The pork in your favorite pizza isn't just pepperoni.


Jakob Dettner

The debt ceiling debacle may have come to an end for now, but wasteful federal spending is still a center-of-the-table issue, perhaps not unlike an extra-large pizza covered in government pork.

Take pepperoni, for example. Imagine that you're producing pigs, parts of whom are destined to be on top of pizzas nationwide.

Of course, most businesses operate under established economic laws. They produce enough to supply what demand there may be, and if they want to try to increase demand, they drum up business through the normal routes, like advertising. If they produce more than what the market demands, they shrink to better accommodate the circumstance.

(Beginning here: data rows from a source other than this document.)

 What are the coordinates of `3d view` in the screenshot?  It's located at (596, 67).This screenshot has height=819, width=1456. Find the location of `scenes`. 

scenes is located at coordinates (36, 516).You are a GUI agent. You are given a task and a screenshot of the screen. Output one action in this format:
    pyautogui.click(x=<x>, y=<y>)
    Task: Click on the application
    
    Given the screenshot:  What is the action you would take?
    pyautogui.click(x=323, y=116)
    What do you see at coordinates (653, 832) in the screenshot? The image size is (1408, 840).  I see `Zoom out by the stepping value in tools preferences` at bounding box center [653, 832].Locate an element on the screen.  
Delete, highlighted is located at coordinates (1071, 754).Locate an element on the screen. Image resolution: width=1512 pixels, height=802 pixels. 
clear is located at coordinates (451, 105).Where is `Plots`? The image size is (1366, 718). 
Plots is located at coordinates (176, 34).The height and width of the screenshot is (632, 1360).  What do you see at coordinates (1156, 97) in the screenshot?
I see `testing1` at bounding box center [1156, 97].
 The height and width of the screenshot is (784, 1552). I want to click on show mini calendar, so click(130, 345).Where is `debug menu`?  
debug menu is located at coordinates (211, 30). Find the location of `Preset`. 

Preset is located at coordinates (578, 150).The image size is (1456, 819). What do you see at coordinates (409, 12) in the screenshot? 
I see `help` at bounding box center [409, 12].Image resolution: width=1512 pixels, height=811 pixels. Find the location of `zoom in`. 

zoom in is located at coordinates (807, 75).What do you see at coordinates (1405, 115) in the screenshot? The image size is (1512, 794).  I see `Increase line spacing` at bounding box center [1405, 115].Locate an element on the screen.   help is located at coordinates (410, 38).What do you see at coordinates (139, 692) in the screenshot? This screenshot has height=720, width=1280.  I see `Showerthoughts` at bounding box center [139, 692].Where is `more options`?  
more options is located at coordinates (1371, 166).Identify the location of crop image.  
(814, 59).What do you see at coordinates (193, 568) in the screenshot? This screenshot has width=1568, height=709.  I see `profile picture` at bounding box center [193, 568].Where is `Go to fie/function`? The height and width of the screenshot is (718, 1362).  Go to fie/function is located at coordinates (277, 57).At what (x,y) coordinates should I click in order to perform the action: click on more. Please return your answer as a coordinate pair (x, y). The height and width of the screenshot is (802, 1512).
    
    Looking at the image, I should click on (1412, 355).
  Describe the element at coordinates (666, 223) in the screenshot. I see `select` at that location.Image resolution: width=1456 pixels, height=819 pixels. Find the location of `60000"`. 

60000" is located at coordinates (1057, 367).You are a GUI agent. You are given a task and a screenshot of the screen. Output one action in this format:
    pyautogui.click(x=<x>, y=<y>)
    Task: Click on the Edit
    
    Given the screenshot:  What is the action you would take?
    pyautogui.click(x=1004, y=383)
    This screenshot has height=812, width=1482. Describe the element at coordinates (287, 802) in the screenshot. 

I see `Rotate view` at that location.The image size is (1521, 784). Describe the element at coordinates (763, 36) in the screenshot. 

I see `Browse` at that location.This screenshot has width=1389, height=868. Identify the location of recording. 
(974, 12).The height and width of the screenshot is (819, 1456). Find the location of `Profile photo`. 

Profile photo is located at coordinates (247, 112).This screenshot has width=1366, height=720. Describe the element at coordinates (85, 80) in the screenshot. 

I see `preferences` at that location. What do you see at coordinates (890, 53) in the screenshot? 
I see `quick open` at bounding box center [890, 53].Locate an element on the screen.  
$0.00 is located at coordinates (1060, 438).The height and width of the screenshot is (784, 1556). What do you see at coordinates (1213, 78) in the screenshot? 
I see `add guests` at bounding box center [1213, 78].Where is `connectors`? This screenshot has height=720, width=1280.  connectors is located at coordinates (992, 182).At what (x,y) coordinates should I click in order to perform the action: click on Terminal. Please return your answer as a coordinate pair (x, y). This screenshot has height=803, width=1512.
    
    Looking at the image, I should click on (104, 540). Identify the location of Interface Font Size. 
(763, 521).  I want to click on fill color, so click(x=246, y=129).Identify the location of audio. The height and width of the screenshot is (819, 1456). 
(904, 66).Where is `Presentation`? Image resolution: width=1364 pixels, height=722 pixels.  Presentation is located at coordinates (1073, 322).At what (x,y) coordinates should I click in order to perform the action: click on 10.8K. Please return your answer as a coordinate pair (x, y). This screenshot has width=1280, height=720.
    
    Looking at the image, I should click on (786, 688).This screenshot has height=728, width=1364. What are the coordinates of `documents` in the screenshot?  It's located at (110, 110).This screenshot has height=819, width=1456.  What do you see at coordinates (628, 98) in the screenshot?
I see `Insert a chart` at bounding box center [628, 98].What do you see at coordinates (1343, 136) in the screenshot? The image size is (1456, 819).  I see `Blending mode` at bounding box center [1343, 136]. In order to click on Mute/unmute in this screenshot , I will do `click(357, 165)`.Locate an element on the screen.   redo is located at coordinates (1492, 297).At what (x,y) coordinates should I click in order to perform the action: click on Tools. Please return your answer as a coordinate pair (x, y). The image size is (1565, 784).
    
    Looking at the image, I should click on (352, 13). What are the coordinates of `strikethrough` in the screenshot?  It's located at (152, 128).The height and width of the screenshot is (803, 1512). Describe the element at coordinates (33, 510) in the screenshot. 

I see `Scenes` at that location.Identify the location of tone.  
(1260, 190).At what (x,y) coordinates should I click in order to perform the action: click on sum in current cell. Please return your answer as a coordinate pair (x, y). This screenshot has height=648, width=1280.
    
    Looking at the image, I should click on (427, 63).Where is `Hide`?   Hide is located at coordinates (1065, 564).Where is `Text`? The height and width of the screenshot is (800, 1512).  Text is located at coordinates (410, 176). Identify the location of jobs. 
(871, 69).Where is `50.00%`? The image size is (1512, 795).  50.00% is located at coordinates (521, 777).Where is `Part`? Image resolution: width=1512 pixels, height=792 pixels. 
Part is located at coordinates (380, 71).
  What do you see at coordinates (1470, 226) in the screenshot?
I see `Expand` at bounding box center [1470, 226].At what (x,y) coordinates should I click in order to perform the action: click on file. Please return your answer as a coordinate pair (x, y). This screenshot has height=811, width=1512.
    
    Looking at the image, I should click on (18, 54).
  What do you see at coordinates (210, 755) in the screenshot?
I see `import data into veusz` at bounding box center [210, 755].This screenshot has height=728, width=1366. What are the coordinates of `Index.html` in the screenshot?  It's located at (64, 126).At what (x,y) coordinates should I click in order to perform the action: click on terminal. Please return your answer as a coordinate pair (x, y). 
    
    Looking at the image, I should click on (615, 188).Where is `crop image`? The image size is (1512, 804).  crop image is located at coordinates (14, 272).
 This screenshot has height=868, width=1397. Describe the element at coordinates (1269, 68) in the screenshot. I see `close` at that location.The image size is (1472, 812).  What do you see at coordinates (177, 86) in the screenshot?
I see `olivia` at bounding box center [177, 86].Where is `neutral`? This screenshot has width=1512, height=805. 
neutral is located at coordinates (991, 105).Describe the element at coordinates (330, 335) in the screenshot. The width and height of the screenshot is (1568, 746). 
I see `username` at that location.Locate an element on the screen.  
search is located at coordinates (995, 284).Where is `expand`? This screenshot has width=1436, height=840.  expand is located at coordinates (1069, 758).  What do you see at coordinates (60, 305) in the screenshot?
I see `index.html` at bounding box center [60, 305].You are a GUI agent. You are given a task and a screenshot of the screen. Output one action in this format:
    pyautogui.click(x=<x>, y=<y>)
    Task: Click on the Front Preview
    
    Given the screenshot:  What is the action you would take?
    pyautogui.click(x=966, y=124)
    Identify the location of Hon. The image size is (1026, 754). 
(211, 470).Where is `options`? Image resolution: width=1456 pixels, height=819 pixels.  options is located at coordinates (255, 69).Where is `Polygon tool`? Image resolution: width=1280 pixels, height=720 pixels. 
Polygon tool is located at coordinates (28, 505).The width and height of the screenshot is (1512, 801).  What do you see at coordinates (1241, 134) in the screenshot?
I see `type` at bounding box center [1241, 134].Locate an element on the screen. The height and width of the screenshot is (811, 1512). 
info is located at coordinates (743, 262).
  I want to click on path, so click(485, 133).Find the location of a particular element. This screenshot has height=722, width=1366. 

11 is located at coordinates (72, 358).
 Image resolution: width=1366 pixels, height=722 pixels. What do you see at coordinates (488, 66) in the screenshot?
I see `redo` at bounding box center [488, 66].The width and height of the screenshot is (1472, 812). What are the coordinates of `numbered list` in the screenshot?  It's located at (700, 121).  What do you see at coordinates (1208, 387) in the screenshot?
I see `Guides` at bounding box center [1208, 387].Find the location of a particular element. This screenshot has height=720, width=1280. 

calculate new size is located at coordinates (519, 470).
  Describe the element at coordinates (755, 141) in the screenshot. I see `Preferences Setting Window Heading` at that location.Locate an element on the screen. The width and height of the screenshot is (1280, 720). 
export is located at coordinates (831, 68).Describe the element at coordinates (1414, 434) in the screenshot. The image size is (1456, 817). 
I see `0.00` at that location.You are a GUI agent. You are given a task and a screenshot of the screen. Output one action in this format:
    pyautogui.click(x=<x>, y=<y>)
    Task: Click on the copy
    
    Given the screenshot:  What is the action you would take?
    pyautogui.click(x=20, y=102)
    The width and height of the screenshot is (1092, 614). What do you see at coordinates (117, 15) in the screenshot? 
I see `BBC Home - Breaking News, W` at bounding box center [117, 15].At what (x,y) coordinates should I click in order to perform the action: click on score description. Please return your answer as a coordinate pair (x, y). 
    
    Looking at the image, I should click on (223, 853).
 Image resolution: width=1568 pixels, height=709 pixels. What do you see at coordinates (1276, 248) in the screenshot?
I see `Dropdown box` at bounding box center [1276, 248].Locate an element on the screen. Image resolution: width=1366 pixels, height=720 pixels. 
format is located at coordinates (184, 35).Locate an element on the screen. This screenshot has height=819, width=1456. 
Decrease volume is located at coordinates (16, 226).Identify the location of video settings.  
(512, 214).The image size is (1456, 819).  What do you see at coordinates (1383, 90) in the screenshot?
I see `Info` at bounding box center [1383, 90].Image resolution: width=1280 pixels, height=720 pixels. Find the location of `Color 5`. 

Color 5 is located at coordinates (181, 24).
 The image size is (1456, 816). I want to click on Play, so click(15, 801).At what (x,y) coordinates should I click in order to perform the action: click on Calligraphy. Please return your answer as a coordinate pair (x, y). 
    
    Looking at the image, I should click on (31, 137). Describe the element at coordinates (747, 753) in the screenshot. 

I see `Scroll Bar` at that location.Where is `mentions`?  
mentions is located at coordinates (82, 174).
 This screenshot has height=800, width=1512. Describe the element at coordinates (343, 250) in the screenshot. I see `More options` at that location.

Not so, though, if you happen to be in the business of producing pigs. In that case, the basic principles of a free economic system need not apply.

In fact, the federal government spends millions to bail out its friends in pork production—an industry notoriously resistant to even basic standards of ethical business conduct—divorcing pig production from actual demand. For example, when the industry took a hit from the all the swine flu media attention, TIME reported on the $30 million federal buy-up of surplus pork, noting, "If you're in prison, now might be a good time to develop a taste for pork."

Reason readers are likely already familiar with the perverse federal subsidy system that doles out billions to major agribusiness nationwide. When ag subsidies began, in the 1930s, then-Secretary of agriculture Henry Wallace called them "a temporary solution to deal with an emergency." That temporary solution has now lasted nearly a century, in both good and bad times for farmers, and even today when farm household incomes greatly exceed our national average.

But less well-known are the federal efforts to directly aid pork producers. The swine flu surplus buy-up was unfortunately not an isolated incident. In fact, when the country started experiencing drought, USDA stepped in to buy an additional $100 million of unwanted pork.

Were public school kids, service-members, prisoners, and other recipients of federally purchased food demanding more pig on their pizzas? No. Agriculture Secretary Tom Vilsack was clear about the motivation: "President Obama and I will continue to take swift action to get help to America's farmers and ranchers." No doubt many other industries wouldn't mind the administration paying them for products they're having a tough time selling.

And it's not just the pepperoni on the pizza getting a helping hand from Uncle Sam.

The dairy producers supplying that bed of cheese for our pizzas benefit tremendously from federally supervised programs that spend millions of dollars to "get people to eat more pizza." That's right. As the first lady encourages us to eat healthier and get active, the administration is at the same time signing off on a dairy checkoff program that spends millions urging Americans to pick up another slice of Three Cheese Stuffed Crust Pizza Extreme.

Do national pizza chains really need federal freebies? After all, as author David Simon points out in his new book Meatonomics, the dairy industry spends more on advertising in one week than the blueberry, mango, watermelon, and mushroom industries spend together in a year.

Ironically, despite their reliance on big government handouts, pork and dairy producers desperately fight any proposed rules governing their conduct, whether they relate to animal welfare, environmental protections, food safety or other issues that affect our society.

The meat and dairy industries may like to proclaim a libertarian mantra when it comes to regulation, but when they suffer from lack of demand, their clamor for socialism is stark. The industries consistently come to Congress with outstretched arms and cupped palms, seeking to defy the normal laws of economics that other businesses must navigate.

And make no mistake about it, this is a tasty deal for farm interests. When the auto industry got its federal bailout, serious strings were attached, like improving fuel efficiency and eliminating corporate jet budgets. But when the government subsidizes pork and dairy producers, for some reason, they don't have to pay taxpayers back, or give anything in return.

They just get  a completely free lunch—pizza, most likely.